Basic Exercises 3

Basic Exercises #3

This third set of exercises are to familiarise yourself with using batch jobs to perform some of the actions you have already done, but without an interactive session.

Go Back to Splash »

Exercises

Submit a Simple Job
File Operations
Using SGE Variables
Partitions
Timed Jobs
Extension Exercises

(back to top)

Submit A Simple Job

Submitting a job file when one is provided to you is a matter of copy and paste.

Either copy it from here - or locate it in the copied folder from the previous exercise (you’ll need to locate it using ls and cd or create a file using vim - please name it workshop.job).

You will have to exit any interactive session.
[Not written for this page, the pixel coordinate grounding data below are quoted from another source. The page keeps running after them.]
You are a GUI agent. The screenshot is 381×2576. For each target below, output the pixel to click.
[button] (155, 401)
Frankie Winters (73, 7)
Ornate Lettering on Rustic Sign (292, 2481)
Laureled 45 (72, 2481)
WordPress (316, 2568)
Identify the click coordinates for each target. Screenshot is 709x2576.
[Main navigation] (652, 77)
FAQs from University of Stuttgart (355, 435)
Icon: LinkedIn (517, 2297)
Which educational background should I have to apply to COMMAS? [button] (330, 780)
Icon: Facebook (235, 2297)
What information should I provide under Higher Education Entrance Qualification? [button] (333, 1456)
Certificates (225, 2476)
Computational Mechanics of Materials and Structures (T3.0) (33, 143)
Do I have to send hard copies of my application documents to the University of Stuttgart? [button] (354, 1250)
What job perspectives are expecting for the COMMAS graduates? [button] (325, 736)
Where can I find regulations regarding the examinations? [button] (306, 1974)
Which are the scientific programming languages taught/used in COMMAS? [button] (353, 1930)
To check the server you are currently on you can use the hostname command.

Simple Job

Job File

#!/bin/bash
#SBATCH --job-name=Workshop_Basic
#SBATCH --partition=Workshop     
#SBATCH --cpus-per-task=1        
#SBATCH --mem=2G                 # total memory per node
#SBATCH --output=output.%j.out   # output file with job ID
#SBATCH --error=output.%j.err    # error file (can be merged with output if you want)

echo $SLURM_JOB_ID
echo $SLURM_SUBMIT_DIR
echo $SLURMD_NODENAME
echo $SLURM_SUBMIT_DIR

Submit the file by running:

  sbatch workshop.job

And check the newly created output files.

Viewing the Queue

Given that the queue isnt too busy, our job should complete almost immediately.

Lets put a sleep command into the job to get it to wait 10s before finishing. Use man sleep to find out how to use the command.

Edit the job file to add the sleep command.

Once it has been submited run squeue --me and you should see your job either waiting or running in the queue, with details from the job script filling the queue information.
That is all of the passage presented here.